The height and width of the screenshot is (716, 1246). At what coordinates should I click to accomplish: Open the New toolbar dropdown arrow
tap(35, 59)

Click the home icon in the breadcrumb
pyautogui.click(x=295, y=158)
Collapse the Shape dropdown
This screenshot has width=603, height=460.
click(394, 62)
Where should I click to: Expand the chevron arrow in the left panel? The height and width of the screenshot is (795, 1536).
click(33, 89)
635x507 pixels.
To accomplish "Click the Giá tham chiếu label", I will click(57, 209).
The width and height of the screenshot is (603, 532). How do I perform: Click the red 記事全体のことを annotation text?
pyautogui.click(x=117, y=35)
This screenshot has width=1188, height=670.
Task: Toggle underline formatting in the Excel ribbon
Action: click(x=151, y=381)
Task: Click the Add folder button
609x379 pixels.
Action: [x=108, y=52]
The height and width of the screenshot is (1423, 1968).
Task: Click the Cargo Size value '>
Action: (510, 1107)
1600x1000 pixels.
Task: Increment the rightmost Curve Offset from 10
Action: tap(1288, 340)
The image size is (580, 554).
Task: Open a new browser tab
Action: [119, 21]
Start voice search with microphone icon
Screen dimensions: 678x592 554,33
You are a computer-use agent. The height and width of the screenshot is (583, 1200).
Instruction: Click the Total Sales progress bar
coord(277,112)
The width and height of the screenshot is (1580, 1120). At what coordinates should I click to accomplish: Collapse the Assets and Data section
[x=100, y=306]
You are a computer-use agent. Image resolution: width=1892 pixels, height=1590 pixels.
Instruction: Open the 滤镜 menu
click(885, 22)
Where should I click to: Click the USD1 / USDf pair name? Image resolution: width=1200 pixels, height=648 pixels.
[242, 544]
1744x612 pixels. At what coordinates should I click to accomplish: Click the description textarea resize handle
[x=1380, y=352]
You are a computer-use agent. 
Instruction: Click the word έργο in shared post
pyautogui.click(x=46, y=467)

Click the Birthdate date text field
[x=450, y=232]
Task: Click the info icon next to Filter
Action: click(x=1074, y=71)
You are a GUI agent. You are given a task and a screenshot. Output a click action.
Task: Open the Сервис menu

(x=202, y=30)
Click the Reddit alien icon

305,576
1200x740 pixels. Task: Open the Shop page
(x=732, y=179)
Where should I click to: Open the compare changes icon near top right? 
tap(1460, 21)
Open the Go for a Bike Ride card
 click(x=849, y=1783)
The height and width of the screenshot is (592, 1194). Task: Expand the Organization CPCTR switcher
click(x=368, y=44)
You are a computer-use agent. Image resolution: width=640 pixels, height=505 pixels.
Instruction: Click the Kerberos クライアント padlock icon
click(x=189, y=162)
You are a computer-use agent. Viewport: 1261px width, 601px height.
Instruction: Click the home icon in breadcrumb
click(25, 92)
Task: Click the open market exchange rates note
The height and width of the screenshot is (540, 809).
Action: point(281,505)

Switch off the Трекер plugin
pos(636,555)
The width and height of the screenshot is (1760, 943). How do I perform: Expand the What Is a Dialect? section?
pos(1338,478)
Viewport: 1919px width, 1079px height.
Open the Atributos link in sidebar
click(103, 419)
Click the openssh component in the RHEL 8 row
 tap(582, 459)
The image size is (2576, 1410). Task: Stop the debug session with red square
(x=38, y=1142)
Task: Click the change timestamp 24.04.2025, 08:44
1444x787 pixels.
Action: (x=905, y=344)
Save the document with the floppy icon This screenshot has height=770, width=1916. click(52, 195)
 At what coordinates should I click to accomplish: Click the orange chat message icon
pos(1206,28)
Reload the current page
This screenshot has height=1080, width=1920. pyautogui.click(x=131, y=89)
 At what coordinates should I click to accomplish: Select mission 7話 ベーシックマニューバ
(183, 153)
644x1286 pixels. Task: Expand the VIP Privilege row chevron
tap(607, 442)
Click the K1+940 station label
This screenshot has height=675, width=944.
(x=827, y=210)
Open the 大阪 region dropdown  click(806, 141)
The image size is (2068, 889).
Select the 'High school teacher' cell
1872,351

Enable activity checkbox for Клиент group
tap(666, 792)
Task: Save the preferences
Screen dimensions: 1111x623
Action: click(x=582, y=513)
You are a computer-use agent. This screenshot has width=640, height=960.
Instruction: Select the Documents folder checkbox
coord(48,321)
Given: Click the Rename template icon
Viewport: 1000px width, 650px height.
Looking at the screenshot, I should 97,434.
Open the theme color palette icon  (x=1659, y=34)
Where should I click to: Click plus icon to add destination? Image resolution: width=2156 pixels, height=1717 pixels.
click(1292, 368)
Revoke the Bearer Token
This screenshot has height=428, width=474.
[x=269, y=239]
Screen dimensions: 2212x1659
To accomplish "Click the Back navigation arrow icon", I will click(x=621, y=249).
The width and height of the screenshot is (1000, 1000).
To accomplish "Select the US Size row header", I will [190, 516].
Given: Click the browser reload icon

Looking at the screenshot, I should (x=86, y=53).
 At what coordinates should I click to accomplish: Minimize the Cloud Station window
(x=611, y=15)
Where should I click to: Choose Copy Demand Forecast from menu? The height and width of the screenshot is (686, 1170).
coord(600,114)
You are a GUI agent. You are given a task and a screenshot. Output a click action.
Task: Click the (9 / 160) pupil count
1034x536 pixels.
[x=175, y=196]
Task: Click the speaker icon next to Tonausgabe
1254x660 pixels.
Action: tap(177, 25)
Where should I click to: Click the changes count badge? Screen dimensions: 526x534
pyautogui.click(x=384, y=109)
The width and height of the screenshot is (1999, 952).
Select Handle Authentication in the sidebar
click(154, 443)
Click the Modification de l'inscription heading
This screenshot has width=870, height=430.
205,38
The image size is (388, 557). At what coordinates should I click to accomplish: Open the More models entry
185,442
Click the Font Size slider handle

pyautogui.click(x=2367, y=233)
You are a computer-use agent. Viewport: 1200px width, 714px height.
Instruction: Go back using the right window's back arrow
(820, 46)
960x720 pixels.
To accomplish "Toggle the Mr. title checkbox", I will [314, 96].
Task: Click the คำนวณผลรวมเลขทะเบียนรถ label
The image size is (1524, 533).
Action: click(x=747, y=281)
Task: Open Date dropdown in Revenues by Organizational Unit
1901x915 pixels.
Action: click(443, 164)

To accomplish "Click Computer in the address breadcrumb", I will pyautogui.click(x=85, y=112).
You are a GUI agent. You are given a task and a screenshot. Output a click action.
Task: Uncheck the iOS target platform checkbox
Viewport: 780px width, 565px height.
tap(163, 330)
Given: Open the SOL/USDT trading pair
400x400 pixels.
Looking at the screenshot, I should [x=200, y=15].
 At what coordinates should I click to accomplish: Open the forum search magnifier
○ ○ ○ ○ ○
▸ **Set problem**:
Reproduce the whole listing above verbatim, from its first line to its last.

▸ **Solution to the problem**:
The height and width of the screenshot is (716, 1246). At what coordinates should I click to accomplish: Open the New toolbar dropdown arrow
tap(35, 59)

Click the home icon in the breadcrumb
pyautogui.click(x=295, y=158)
Collapse the Shape dropdown
This screenshot has width=603, height=460.
click(394, 62)
Where should I click to: Expand the chevron arrow in the left panel? The height and width of the screenshot is (795, 1536).
click(33, 89)
635x507 pixels.
To accomplish "Click the Giá tham chiếu label", I will click(57, 209).
The width and height of the screenshot is (603, 532). How do I perform: Click the red 記事全体のことを annotation text?
pyautogui.click(x=117, y=35)
This screenshot has width=1188, height=670.
Task: Toggle underline formatting in the Excel ribbon
Action: click(x=151, y=381)
Task: Click the Add folder button
609x379 pixels.
Action: [x=108, y=52]
The height and width of the screenshot is (1423, 1968).
Task: Click the Cargo Size value '>
Action: (510, 1107)
1600x1000 pixels.
Task: Increment the rightmost Curve Offset from 10
Action: tap(1288, 340)
The image size is (580, 554).
Task: Open a new browser tab
Action: [119, 21]
Start voice search with microphone icon
Screen dimensions: 678x592 554,33
You are a computer-use agent. The height and width of the screenshot is (583, 1200).
Instruction: Click the Total Sales progress bar
coord(277,112)
The width and height of the screenshot is (1580, 1120). At what coordinates should I click to accomplish: Collapse the Assets and Data section
[x=100, y=306]
You are a computer-use agent. Image resolution: width=1892 pixels, height=1590 pixels.
Instruction: Open the 滤镜 menu
click(885, 22)
Where should I click to: Click the USD1 / USDf pair name? Image resolution: width=1200 pixels, height=648 pixels.
[242, 544]
1744x612 pixels. At what coordinates should I click to accomplish: Click the description textarea resize handle
[x=1380, y=352]
You are a computer-use agent. 
Instruction: Click the word έργο in shared post
pyautogui.click(x=46, y=467)

Click the Birthdate date text field
[x=450, y=232]
Task: Click the info icon next to Filter
Action: click(x=1074, y=71)
You are a GUI agent. You are given a task and a screenshot. Output a click action.
Task: Open the Сервис menu

(x=202, y=30)
Click the Reddit alien icon

305,576
1200x740 pixels. Task: Open the Shop page
(x=732, y=179)
Where should I click to: Open the compare changes icon near top right? 
tap(1460, 21)
Open the Go for a Bike Ride card
 click(x=849, y=1783)
The height and width of the screenshot is (592, 1194). Task: Expand the Organization CPCTR switcher
click(x=368, y=44)
You are a computer-use agent. Image resolution: width=640 pixels, height=505 pixels.
Instruction: Click the Kerberos クライアント padlock icon
click(x=189, y=162)
You are a computer-use agent. Viewport: 1261px width, 601px height.
Instruction: Click the home icon in breadcrumb
click(25, 92)
Task: Click the open market exchange rates note
The height and width of the screenshot is (540, 809).
Action: point(281,505)

Switch off the Трекер plugin
pos(636,555)
The width and height of the screenshot is (1760, 943). How do I perform: Expand the What Is a Dialect? section?
pos(1338,478)
Viewport: 1919px width, 1079px height.
Open the Atributos link in sidebar
click(103, 419)
Click the openssh component in the RHEL 8 row
 tap(582, 459)
The image size is (2576, 1410). Task: Stop the debug session with red square
(x=38, y=1142)
Task: Click the change timestamp 24.04.2025, 08:44
1444x787 pixels.
Action: (x=905, y=344)
Save the document with the floppy icon This screenshot has height=770, width=1916. click(52, 195)
 At what coordinates should I click to accomplish: Click the orange chat message icon
pos(1206,28)
Reload the current page
This screenshot has height=1080, width=1920. pyautogui.click(x=131, y=89)
 At what coordinates should I click to accomplish: Select mission 7話 ベーシックマニューバ
(183, 153)
644x1286 pixels. Task: Expand the VIP Privilege row chevron
tap(607, 442)
Click the K1+940 station label
This screenshot has height=675, width=944.
(x=827, y=210)
Open the 大阪 region dropdown  click(806, 141)
The image size is (2068, 889).
Select the 'High school teacher' cell
1872,351

Enable activity checkbox for Клиент group
tap(666, 792)
Task: Save the preferences
Screen dimensions: 1111x623
Action: click(x=582, y=513)
You are a computer-use agent. This screenshot has width=640, height=960.
Instruction: Select the Documents folder checkbox
coord(48,321)
Given: Click the Rename template icon
Viewport: 1000px width, 650px height.
Looking at the screenshot, I should 97,434.
Open the theme color palette icon  (x=1659, y=34)
Where should I click to: Click plus icon to add destination? Image resolution: width=2156 pixels, height=1717 pixels.
click(1292, 368)
Revoke the Bearer Token
This screenshot has height=428, width=474.
[x=269, y=239]
Screen dimensions: 2212x1659
To accomplish "Click the Back navigation arrow icon", I will click(x=621, y=249).
The width and height of the screenshot is (1000, 1000).
To accomplish "Select the US Size row header", I will [190, 516].
Given: Click the browser reload icon

Looking at the screenshot, I should (x=86, y=53).
 At what coordinates should I click to accomplish: Minimize the Cloud Station window
(x=611, y=15)
Where should I click to: Choose Copy Demand Forecast from menu? The height and width of the screenshot is (686, 1170).
coord(600,114)
You are a GUI agent. You are given a task and a screenshot. Output a click action.
Task: Click the (9 / 160) pupil count
1034x536 pixels.
[x=175, y=196]
Task: Click the speaker icon next to Tonausgabe
1254x660 pixels.
Action: tap(177, 25)
Where should I click to: Click the changes count badge? Screen dimensions: 526x534
pyautogui.click(x=384, y=109)
The width and height of the screenshot is (1999, 952).
Select Handle Authentication in the sidebar
click(154, 443)
Click the Modification de l'inscription heading
This screenshot has width=870, height=430.
205,38
The image size is (388, 557). At what coordinates should I click to accomplish: Open the More models entry
185,442
Click the Font Size slider handle

pyautogui.click(x=2367, y=233)
You are a computer-use agent. Viewport: 1200px width, 714px height.
Instruction: Go back using the right window's back arrow
(820, 46)
960x720 pixels.
To accomplish "Toggle the Mr. title checkbox", I will [314, 96].
Task: Click the คำนวณผลรวมเลขทะเบียนรถ label
The image size is (1524, 533).
Action: click(x=747, y=281)
Task: Open Date dropdown in Revenues by Organizational Unit
1901x915 pixels.
Action: click(443, 164)

To accomplish "Click Computer in the address breadcrumb", I will pyautogui.click(x=85, y=112).
You are a GUI agent. You are given a task and a screenshot. Output a click action.
Task: Uncheck the iOS target platform checkbox
Viewport: 780px width, 565px height.
tap(163, 330)
Given: Open the SOL/USDT trading pair
400x400 pixels.
Looking at the screenshot, I should [x=200, y=15].
 At what coordinates should I click to accomplish: Open the forum search magnifier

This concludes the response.